Passage shown Block Start

Business Transactions

Business Transactions provide insight into real user behavior: they capture real-time performance that real users are experiencing as they interact with your application. As mentioned in the previous article, measuring the performance of a business transaction involves capturing the response time of a business transaction holistically as well as measuring the response times of its constituent tiers. These response times can then be compared with the baseline that best meets your business needs to determine normalcy.

If you were to measure only a single aspect of your application, I would encourage you to measure the behavior of your business transactions. While container metrics can provide a wealth of information and can help you determine when to auto-scale your environment, your business transactions determine the performance of your application. Instead of asking for the CPU usage of your application server you should be asking whether or not your users can complete their business transactions and if those business transactions are behaving optimally.

As a little background, business transactions are identified by their entry-point, which is the interaction with your application that starts the business transaction.

Once a business transaction is defined, its performance is measured across your entire application ecosystem. The performance of each business transaction is evaluated against its baseline to assess normalcy. For example, we might determine that if the response time of the business transaction is slower than two standard deviations from the average response time for this baseline that it is behaving abnormally, as shown in figure 1.

 


Figure 1 Evaluating BT Response Time Against its Baseline

The baseline used to assess the business transaction is consistent for the hour in which the business transaction is running, but the business transaction is being refined by each business transaction execution. For example, if you have chosen a baseline that compares business transactions against the average response time for the hour of the day and the day of the week after the current hour is over, all business transactions executed in that hour will be incorporated into the baseline for next week. Through this mechanism an application can evolve over time without requiring the original baseline to be thrown away and rebuilt; you can consider it as a window moving over time.

In summary, business transactions are the most reflective measurement of the user experience, so they are the most important metric to capture.

Query Performance

The most obvious place to look for poor query performance is in the query itself. Problems can result from queries that take too long to identify the required data or bring the data back. Look for these issues in queries:

Selecting more data than needed

It is not enough to write queries that return the appropriate rows; queries that return too many columns can cause slowness both in selecting the rows and retrieving the data. It is better to list the required columns rather than writing SELECT*. When the query is based on selecting specific fields, the plan may identify a covering index, which can speed up the results. A covering index includes all the fields used in the query. This means that the database can generate the results just from the index. It does not need to go to the underlying table to build the result. Additionally, listing the columns required in the result reduces the data that’s transmitted, which also benefits performance.

Inefficient joins between tables

Joins cause the database to bring multiple sets of data into memory and compare values, which can generate many database reads and significant CPU. Depending on how the tables are indexed, the join may require scanning all the rows of both tables. A poorly written join on two large tables that requires a complete scan of each one is very computationally expensive. Other factors that slow down joins include joining on columns that are different data types, requiring conversions, or a join condition that includes LIKE, which prevents the use of indexes. Avoid defaulting to using a full outer join; use inner joins when appropriate to bring back only the desired data.

Passage shown Block End
Supplied information Block Start

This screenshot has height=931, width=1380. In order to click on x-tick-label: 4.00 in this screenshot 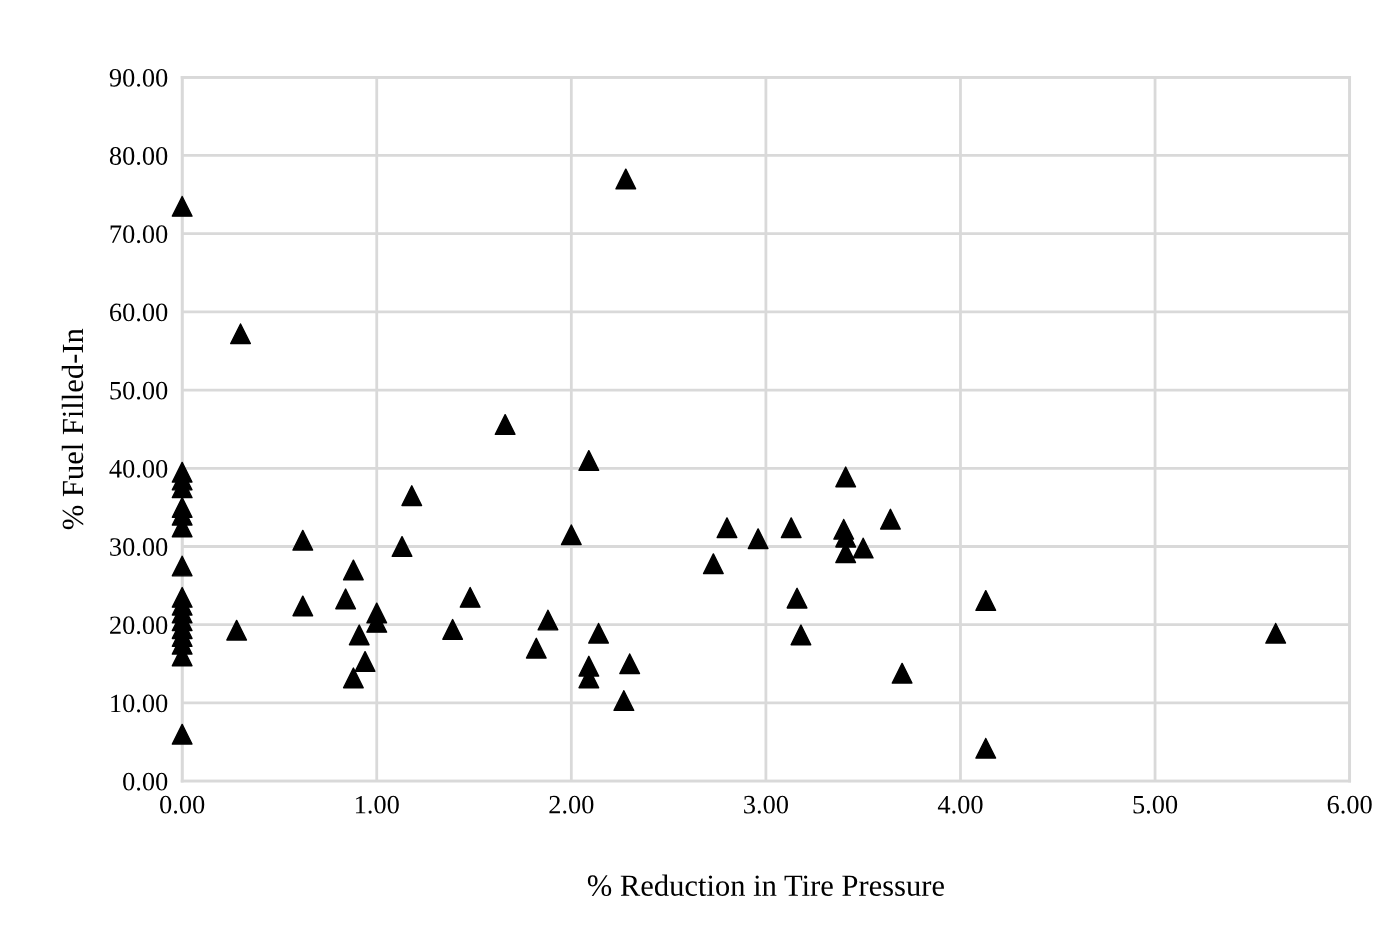, I will do `click(960, 804)`.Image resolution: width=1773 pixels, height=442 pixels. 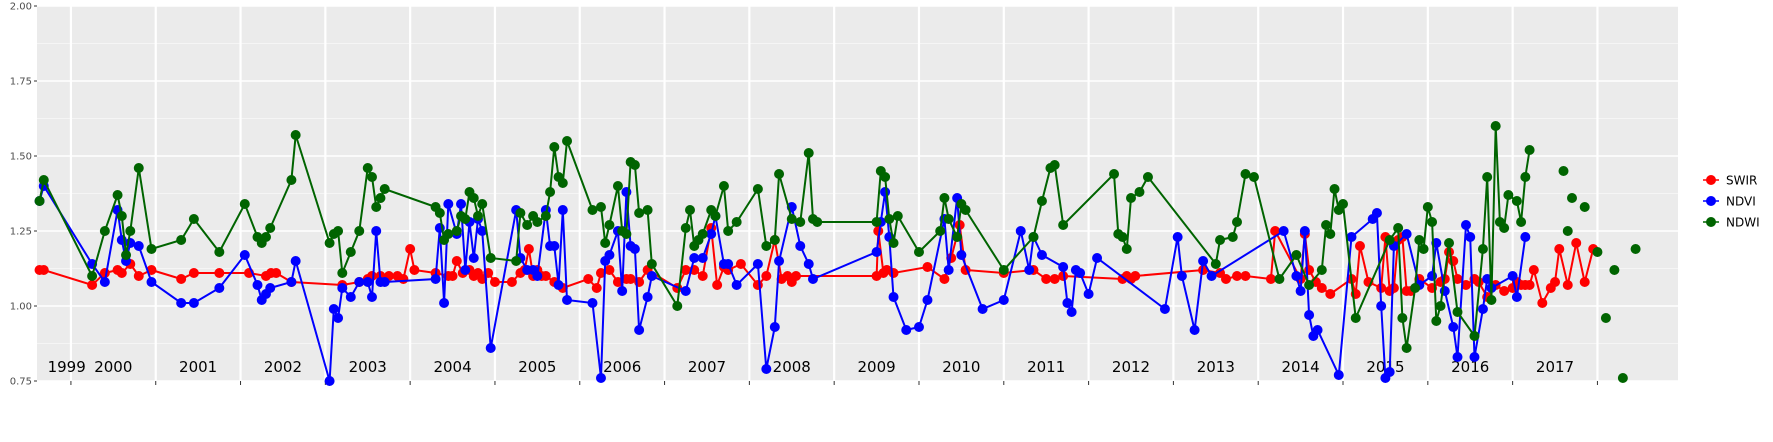 I want to click on y-axis: 0.75 1.00 1.25 1.50 1.75 2.00, so click(x=24, y=195).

Supplied information Block End

### Exercise aim
Reproduce the application performance passage starting at "As a little" and ending at "in figure 1.", switching "ecosystem" for "landscape". The listing isn't needed for this.

### Response to this exercise
As a little background, business transactions are identified by their entry-point, which is the interaction with your application that starts the business transaction.

Once a business transaction is defined, its performance is measured across your entire application landscape. The performance of each business transaction is evaluated against its baseline to assess normalcy. For example, we might determine that if the response time of the business transaction is slower than two standard deviations from the average response time for this baseline that it is behaving abnormally, as shown in figure 1.